Viaggio nel fantastico mondo del vino. Silvana Giuliano per la Dante Alighieri

di MARIA SILVESTRINI

Vino, gagliardo come la dea ragione./In te l’idea si fa suono e/si colora il Mito. Così Alda Merini in “Sete perenne” canta la bevanda più antica e più diffusa della nostra Italia. A cercare fra le pagine dei testi più o meno noti della nostra letteratura, le citazioni ora serie ora facete che sottolineano le tante caratteristiche del vino è stata la collega Silvana Giuliano, nota sommelière e appassionata ricercatrice delle notizie più antiche e più curiose della preziosa bevanda.

L’occasione è data dal giorno di San Martino, 11 novembre, indicato dagli agricoltori come giorno del Ringraziamento e momento opportuno per assaggiare il vino nuovo. Il luogo, la Galleria Agorà del maestro Terracciano, diventata negli anni un salotto culturale. Maestra di cerimonia JosèMinervini, presidente dell’Associazione Dante Alighieri, e sapiente organizzatrice di questo singolare “Viaggio nel fantastico mondo del vino. Il vino nella letteratura da Cecco Angiolieri a Raffaele Carrieri”.

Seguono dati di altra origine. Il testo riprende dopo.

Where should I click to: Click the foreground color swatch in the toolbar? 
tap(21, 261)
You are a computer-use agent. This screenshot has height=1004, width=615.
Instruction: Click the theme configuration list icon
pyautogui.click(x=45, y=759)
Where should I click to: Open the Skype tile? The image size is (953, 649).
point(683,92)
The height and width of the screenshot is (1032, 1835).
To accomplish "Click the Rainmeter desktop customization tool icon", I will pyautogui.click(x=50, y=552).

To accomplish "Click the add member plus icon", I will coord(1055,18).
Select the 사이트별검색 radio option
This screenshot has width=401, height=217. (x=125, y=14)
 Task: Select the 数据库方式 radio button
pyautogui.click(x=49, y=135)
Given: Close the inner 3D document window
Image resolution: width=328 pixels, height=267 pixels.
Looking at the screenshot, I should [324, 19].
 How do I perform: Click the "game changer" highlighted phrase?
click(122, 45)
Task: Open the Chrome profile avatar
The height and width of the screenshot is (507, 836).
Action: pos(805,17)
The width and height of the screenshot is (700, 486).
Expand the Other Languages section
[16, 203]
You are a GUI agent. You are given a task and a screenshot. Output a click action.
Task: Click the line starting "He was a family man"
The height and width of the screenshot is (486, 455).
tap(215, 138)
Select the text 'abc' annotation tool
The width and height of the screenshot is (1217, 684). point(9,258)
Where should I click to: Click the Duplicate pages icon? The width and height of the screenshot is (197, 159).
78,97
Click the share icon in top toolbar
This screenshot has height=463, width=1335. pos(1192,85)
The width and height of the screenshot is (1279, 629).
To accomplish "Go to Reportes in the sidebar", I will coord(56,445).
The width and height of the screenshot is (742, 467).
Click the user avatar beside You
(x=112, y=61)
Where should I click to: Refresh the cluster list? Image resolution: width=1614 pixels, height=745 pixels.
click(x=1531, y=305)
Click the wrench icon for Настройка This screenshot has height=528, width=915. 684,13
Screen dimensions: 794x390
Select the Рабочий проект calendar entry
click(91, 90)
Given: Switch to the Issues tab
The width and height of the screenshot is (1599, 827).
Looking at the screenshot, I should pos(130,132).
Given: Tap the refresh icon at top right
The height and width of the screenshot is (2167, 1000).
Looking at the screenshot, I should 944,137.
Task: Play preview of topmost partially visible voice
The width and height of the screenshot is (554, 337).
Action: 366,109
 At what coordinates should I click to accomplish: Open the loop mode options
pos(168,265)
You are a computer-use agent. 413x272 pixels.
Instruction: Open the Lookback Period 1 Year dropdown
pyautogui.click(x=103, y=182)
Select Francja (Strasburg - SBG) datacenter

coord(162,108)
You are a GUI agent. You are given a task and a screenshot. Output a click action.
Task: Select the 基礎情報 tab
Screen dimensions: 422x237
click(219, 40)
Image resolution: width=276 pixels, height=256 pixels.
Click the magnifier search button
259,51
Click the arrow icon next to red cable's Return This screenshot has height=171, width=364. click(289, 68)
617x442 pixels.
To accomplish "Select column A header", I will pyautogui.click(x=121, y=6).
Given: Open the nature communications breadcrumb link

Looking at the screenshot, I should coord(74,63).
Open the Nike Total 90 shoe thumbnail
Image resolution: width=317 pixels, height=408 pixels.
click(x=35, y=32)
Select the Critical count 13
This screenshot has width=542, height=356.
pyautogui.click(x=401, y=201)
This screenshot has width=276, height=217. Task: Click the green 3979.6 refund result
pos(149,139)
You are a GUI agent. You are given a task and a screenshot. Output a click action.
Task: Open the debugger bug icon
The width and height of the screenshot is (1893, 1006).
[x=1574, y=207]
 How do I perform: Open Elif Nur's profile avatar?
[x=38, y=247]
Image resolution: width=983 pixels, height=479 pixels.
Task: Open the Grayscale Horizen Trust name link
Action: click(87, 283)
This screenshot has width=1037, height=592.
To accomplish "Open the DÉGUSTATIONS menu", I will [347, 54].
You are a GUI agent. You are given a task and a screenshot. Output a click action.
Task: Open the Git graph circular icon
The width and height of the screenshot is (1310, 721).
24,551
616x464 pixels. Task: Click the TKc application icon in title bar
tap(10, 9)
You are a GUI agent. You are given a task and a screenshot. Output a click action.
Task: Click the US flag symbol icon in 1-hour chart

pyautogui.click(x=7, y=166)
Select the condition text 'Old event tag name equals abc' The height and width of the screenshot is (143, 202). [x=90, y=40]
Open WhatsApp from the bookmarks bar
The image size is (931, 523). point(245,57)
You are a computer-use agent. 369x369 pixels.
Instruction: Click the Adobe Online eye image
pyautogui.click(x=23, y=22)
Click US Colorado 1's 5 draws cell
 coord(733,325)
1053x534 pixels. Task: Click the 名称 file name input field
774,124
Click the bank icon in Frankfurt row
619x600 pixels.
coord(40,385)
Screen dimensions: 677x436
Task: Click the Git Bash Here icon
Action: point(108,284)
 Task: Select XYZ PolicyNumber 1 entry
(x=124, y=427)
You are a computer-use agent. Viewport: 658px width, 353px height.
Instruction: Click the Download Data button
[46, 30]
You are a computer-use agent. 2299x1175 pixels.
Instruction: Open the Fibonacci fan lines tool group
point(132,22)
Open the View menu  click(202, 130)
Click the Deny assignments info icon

Un viaggio intrigante e curioso in cui le rime sciolte e la prosa forbita si inebriano del profumo e del colore dei vini.E dalla citazione, immediata la notizia del vino indicato e del vitigno, le caratteristiche tipiche, il luogo d’origine. Si è materializzata così, davanti al pubblico attento, una sorta di mappa del vino italiano, dalla Sicilia al Trentino, con citazioni rapide lungo 800 anni di storia. Dalla Puglia Raffaele Carrieri canta “Come una grigia pianta/ Che beve rugiada/All’oscuro, fra i muri./Versate, versatemi vino” e il pensiero va al nostro primitivo forte e al negramaro rubicondo. Edmondo De Amicis si attarda a definire in rime le modalità dell’assaggio del vino, da autentico sommelier: “…poi bevono/cogli occhi chiusi,/e dividono in due operazioni/ rigorosamente distinte/l’assaggiamento e la deglutizione…/. In Sicilia è Tomasi di Lampedusa a far da cicerone fra i vini della sua Donnafugata, citando tra gli altri il famoso ‘marsala dolce’ della ditta Florio. In Sardegna il celebre cannonau ha come cantore nientedimeno che GabrieleD’Annunzio, astemio, che durante un viaggio ad Oliena, in Sardegna, ebbe modo di conoscere il Nepente, un vino che non dimenticò mai, tanto da descriverlo in una lettera indirizzata a Hans Barth, autore di una guida sulle osterie. “Io non lo conosco se non all’odore; e l’odore, indicibile, bastò a inebriarmi.”Anche questo è il fascino del vino.

La prosa della Giuliano trasporta menti e cuori nelle cento osterie dove ora soldati, ora viaggiatori, ora persone semplici come il giovane Renzo dei Promessi Sposi del Manzoni, cercano ristoro ed oblio.Potremmo tirare lungo e parlare di Cecco Angiolieri e di Luigi Pulci, di Dante e dell’Ariosto. Poi fermarci sulle caratteristiche del Montepulciano “d’ogni vino il re” e dei moscatelli della dolce Toscana, ripensare il Tokai ungherese, vino preferito dal “giovin signore” del Parini. Ci fermiamo qui, sottolineando la freschezza di Silvana Giuliano nel porgere i suoi saperi a tutti noi come calici di buon vino che inebriano solo all’odore.